## Task requirements:
Reproduce the listing below, changing every occurrence of "The width and height of the screenshot is" to "The screenshot size is" and leaving all other text unchanged.

(Stored items)

################

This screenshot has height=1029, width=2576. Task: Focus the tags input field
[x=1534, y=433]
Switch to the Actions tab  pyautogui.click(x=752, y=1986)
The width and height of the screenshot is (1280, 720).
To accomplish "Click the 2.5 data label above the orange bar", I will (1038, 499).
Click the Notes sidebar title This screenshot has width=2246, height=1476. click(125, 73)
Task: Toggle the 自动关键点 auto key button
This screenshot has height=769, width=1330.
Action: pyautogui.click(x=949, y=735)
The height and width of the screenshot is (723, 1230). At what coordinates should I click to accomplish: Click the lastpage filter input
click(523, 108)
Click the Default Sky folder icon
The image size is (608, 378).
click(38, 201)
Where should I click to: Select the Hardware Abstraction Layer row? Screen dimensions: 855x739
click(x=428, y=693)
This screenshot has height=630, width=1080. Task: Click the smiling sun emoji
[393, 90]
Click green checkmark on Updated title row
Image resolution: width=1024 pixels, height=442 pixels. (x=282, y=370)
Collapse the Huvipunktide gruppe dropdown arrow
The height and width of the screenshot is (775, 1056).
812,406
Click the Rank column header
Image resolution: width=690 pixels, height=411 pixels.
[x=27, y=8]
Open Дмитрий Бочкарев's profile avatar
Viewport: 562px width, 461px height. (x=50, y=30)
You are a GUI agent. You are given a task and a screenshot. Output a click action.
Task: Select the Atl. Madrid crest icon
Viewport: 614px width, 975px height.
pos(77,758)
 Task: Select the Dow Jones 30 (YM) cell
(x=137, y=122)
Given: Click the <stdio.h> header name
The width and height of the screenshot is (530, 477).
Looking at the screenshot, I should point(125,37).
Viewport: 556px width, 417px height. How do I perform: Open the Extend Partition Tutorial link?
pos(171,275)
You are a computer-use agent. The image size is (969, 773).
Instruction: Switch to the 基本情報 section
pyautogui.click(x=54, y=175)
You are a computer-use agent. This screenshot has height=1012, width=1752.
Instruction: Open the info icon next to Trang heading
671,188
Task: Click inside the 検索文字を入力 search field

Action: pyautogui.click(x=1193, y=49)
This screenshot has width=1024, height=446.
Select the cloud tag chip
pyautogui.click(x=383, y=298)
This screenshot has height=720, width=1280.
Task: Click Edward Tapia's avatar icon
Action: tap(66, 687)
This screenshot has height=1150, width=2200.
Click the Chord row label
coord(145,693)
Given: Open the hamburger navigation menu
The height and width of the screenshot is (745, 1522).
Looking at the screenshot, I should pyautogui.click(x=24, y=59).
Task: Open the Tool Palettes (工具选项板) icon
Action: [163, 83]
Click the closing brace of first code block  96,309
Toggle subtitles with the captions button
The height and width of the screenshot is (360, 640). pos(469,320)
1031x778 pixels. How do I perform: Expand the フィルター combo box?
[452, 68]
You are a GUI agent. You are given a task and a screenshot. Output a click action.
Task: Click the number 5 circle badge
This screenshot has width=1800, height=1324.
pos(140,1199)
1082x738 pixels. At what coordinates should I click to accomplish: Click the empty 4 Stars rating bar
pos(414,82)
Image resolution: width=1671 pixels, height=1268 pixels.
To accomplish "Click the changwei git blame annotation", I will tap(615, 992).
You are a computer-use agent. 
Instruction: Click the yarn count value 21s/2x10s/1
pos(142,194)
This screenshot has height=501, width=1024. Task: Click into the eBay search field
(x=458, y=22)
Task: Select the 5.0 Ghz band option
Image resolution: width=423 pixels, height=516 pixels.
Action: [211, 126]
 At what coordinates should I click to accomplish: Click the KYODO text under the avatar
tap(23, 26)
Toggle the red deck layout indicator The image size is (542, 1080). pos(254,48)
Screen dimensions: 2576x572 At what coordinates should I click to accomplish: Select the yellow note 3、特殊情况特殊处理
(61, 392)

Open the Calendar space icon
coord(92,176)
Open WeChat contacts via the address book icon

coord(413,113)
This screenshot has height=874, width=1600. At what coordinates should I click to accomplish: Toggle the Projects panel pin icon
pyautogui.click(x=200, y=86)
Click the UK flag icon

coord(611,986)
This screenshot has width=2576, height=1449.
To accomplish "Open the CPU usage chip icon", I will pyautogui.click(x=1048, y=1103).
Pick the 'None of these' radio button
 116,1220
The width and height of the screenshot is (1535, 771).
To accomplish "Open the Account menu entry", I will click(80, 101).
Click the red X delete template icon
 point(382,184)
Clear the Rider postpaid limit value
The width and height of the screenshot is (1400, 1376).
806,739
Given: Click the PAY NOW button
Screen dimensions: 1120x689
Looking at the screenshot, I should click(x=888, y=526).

################

## Solution to this task:
This screenshot has height=1029, width=2576. Task: Focus the tags input field
[x=1534, y=433]
Switch to the Actions tab  pyautogui.click(x=752, y=1986)
The screenshot size is (1280, 720).
To accomplish "Click the 2.5 data label above the orange bar", I will (1038, 499).
Click the Notes sidebar title This screenshot has width=2246, height=1476. click(125, 73)
Task: Toggle the 自动关键点 auto key button
This screenshot has height=769, width=1330.
Action: pyautogui.click(x=949, y=735)
The height and width of the screenshot is (723, 1230). At what coordinates should I click to accomplish: Click the lastpage filter input
click(523, 108)
Click the Default Sky folder icon
The image size is (608, 378).
click(38, 201)
Where should I click to: Select the Hardware Abstraction Layer row? Screen dimensions: 855x739
click(x=428, y=693)
This screenshot has height=630, width=1080. Task: Click the smiling sun emoji
[393, 90]
Click green checkmark on Updated title row
Image resolution: width=1024 pixels, height=442 pixels. (x=282, y=370)
Collapse the Huvipunktide gruppe dropdown arrow
The height and width of the screenshot is (775, 1056).
812,406
Click the Rank column header
Image resolution: width=690 pixels, height=411 pixels.
[x=27, y=8]
Open Дмитрий Бочкарев's profile avatar
Viewport: 562px width, 461px height. (x=50, y=30)
You are a GUI agent. You are given a task and a screenshot. Output a click action.
Task: Select the Atl. Madrid crest icon
Viewport: 614px width, 975px height.
pos(77,758)
 Task: Select the Dow Jones 30 (YM) cell
(x=137, y=122)
Given: Click the <stdio.h> header name
The screenshot size is (530, 477).
Looking at the screenshot, I should point(125,37).
Viewport: 556px width, 417px height. How do I perform: Open the Extend Partition Tutorial link?
pos(171,275)
You are a computer-use agent. The image size is (969, 773).
Instruction: Switch to the 基本情報 section
pyautogui.click(x=54, y=175)
You are a computer-use agent. This screenshot has height=1012, width=1752.
Instruction: Open the info icon next to Trang heading
671,188
Task: Click inside the 検索文字を入力 search field

Action: pyautogui.click(x=1193, y=49)
This screenshot has width=1024, height=446.
Select the cloud tag chip
pyautogui.click(x=383, y=298)
This screenshot has height=720, width=1280.
Task: Click Edward Tapia's avatar icon
Action: tap(66, 687)
This screenshot has height=1150, width=2200.
Click the Chord row label
coord(145,693)
Given: Open the hamburger navigation menu
The height and width of the screenshot is (745, 1522).
Looking at the screenshot, I should pyautogui.click(x=24, y=59).
Task: Open the Tool Palettes (工具选项板) icon
Action: [163, 83]
Click the closing brace of first code block  96,309
Toggle subtitles with the captions button
The height and width of the screenshot is (360, 640). pos(469,320)
1031x778 pixels. How do I perform: Expand the フィルター combo box?
[452, 68]
You are a GUI agent. You are given a task and a screenshot. Output a click action.
Task: Click the number 5 circle badge
This screenshot has width=1800, height=1324.
pos(140,1199)
1082x738 pixels. At what coordinates should I click to accomplish: Click the empty 4 Stars rating bar
pos(414,82)
Image resolution: width=1671 pixels, height=1268 pixels.
To accomplish "Click the changwei git blame annotation", I will tap(615, 992).
You are a computer-use agent. 
Instruction: Click the yarn count value 21s/2x10s/1
pos(142,194)
This screenshot has height=501, width=1024. Task: Click into the eBay search field
(x=458, y=22)
Task: Select the 5.0 Ghz band option
Image resolution: width=423 pixels, height=516 pixels.
Action: [211, 126]
 At what coordinates should I click to accomplish: Click the KYODO text under the avatar
tap(23, 26)
Toggle the red deck layout indicator The image size is (542, 1080). pos(254,48)
Screen dimensions: 2576x572 At what coordinates should I click to accomplish: Select the yellow note 3、特殊情况特殊处理
(61, 392)

Open the Calendar space icon
coord(92,176)
Open WeChat contacts via the address book icon

coord(413,113)
This screenshot has height=874, width=1600. At what coordinates should I click to accomplish: Toggle the Projects panel pin icon
pyautogui.click(x=200, y=86)
Click the UK flag icon

coord(611,986)
This screenshot has width=2576, height=1449.
To accomplish "Open the CPU usage chip icon", I will pyautogui.click(x=1048, y=1103).
Pick the 'None of these' radio button
 116,1220
The screenshot size is (1535, 771).
To accomplish "Open the Account menu entry", I will click(80, 101).
Click the red X delete template icon
 point(382,184)
Clear the Rider postpaid limit value
The screenshot size is (1400, 1376).
806,739
Given: Click the PAY NOW button
Screen dimensions: 1120x689
Looking at the screenshot, I should click(x=888, y=526).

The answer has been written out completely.